SELECTED TEXT:
It seems retailers are now experimenting with how aggressive they can be.

Protesters gather outside a Wal-Mart Neighborhood Store for a peaceful demonstration Thursday, Sept. 5, 2013, in Chicago,Credit: AP/Charles Rex Arbogast

As activists continue to organize demonstrations at McDonalds, Walmart and other low-wage firms, big protests are planned against retailers for mistreating their workers this Black Friday. In response, union-busting consultants are ramping up efforts to marginalize them.

Last night—Worker Center Watch, a new website dedicated to attacking labor-affiliated activist groups like OUR Walmart, Restaurant Opportunities Center, and Fast Food Forward—began sponsoring advertisements on Twitter to promote smears against the protests planned for Black Friday. In one video sponsored by the group, activists demanding a living wage and better working conditions for workers are portrayed as lazy “professional protesters” who “haven’t bothered to get jobs themselves.”

Worker Center Watch has no information its website about its sponsors. Yet the group attacks labor activists and community labor groups for lacking transparency. “Hiding behind these non-profits, unions mask their true motivations, circumvent operational requirements and skirt reporting and disclosure obligations,” says Worker Center Watch, referring to labor-supported worker centers like OUR Walmart.

GIVEN ENTRIES:
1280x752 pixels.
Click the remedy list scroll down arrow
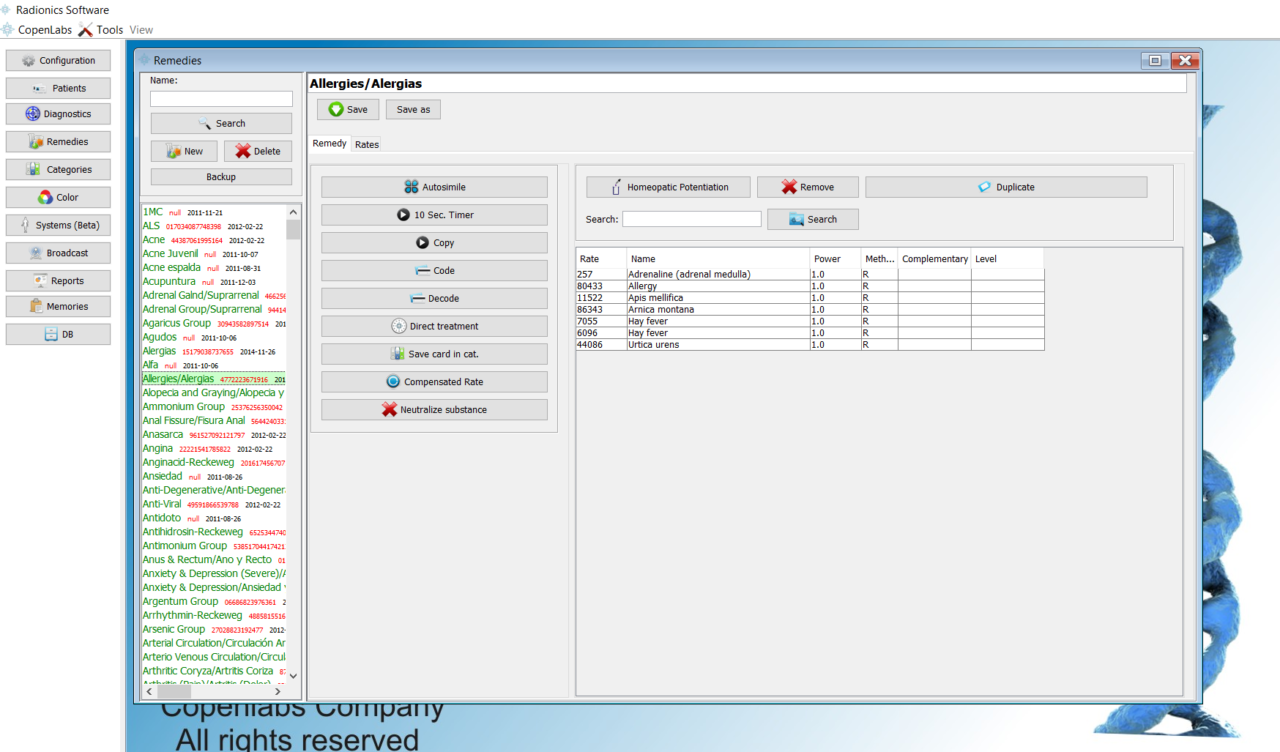293,676

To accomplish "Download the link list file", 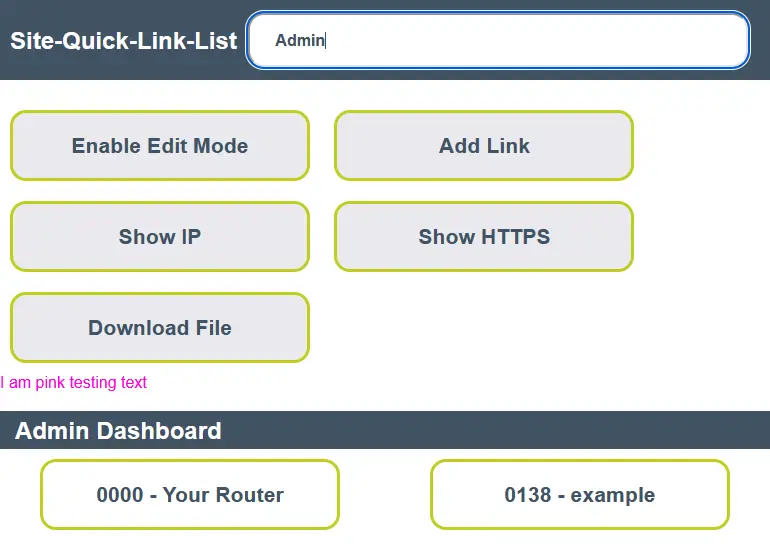I will tap(160, 328).
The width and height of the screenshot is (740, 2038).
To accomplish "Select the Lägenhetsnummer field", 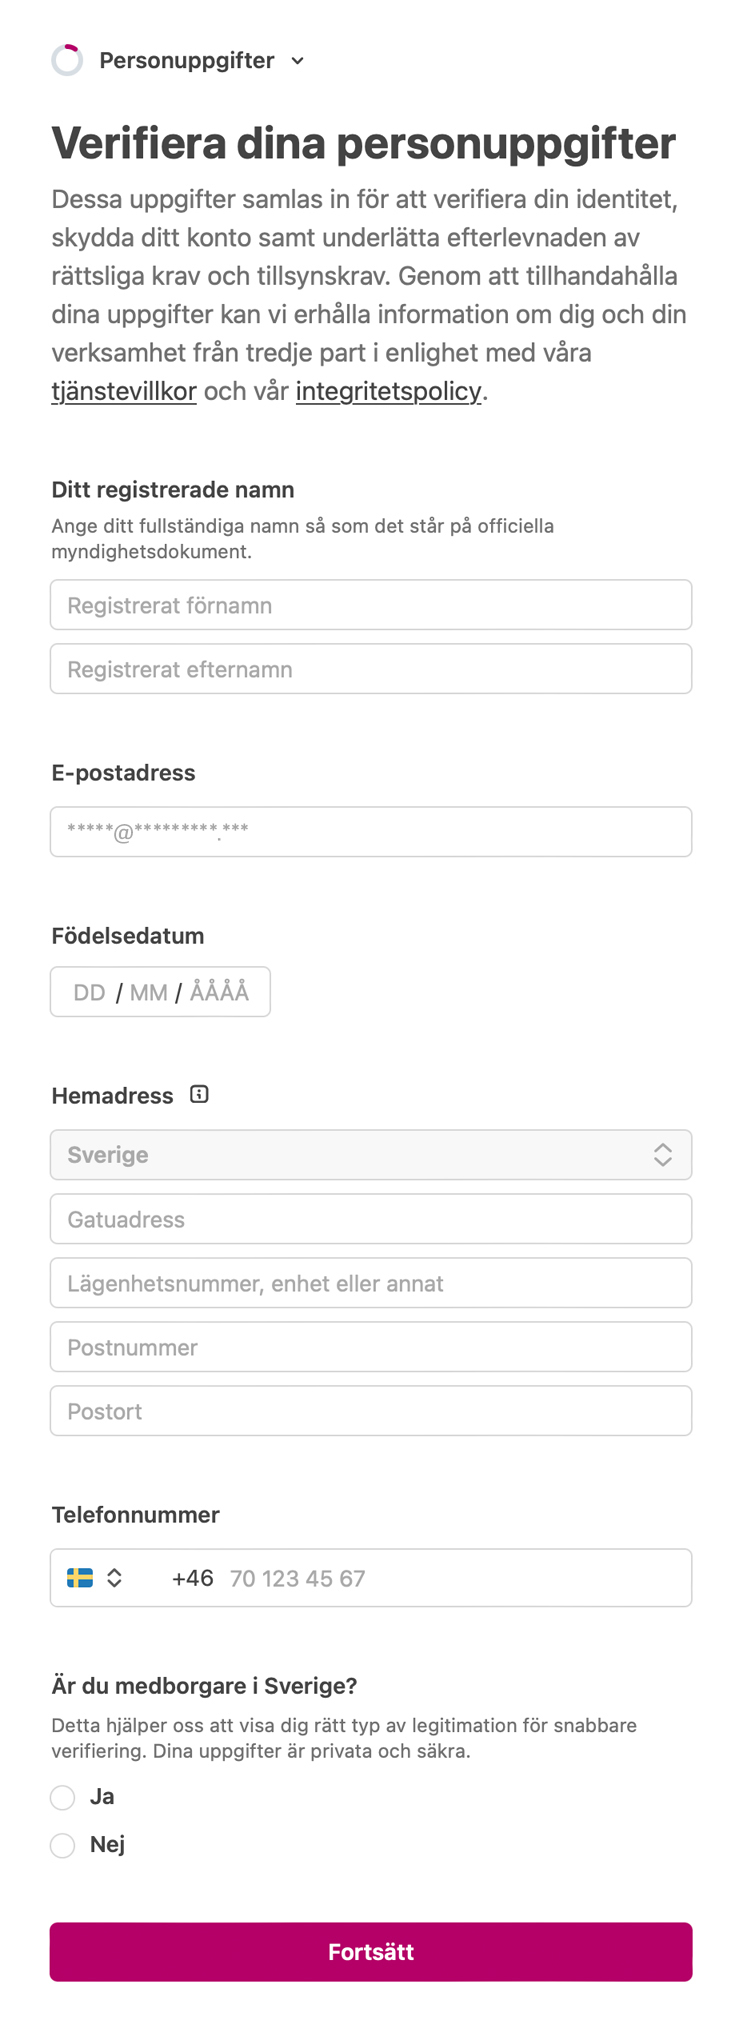I will pyautogui.click(x=371, y=1282).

GIVEN EXERCISE A: Quote the Worker Center Watch article from "As activists continue" up to and including "to marginalize them.".
GIVEN EXERCISE B: In the Worker Center Watch article, on which platform did the group begin sponsoring advertisements against the Black Friday protests?
GIVEN EXERCISE C: Carry the Worker Center Watch article forward from its last sentence.

TASK ANSWER A:
As activists continue to organize demonstrations at McDonalds, Walmart and other low-wage firms, big protests are planned against retailers for mistreating their workers this Black Friday. In response, union-busting consultants are ramping up efforts to marginalize them.

TASK ANSWER B: Twitter

TASK ANSWER C:
TheNation.com has discovered that Worker Center Watch was registered by the former head lobbyist for Walmart. Parquet Public Affairs, a Florida-based government relations and crisis management firm for retailers and fast food companies, registered the Worker Center Watch website.

The firm is led by Joseph Kefauver, formerly the president of public affairs for Walmart and government relations director for Darden Restaurants. Throughout the year, Parquet executives have toured the country, giving lectures to business groups on how to combat the rise of what has been called “alt-labor.” At a presentation in October for the National Retail Federation, a trade group for companies like Nordstrom and Nike, Kefauver’s presentation listed protections against wage theft, a good minimum wage and mandated paid time off as the type of legislative demands influenced by the worker center protesters.

The presentation offered questions for the group, including: “How Aggressive Can We Be?” and “How do We Challenge the Social Justice Narrative?”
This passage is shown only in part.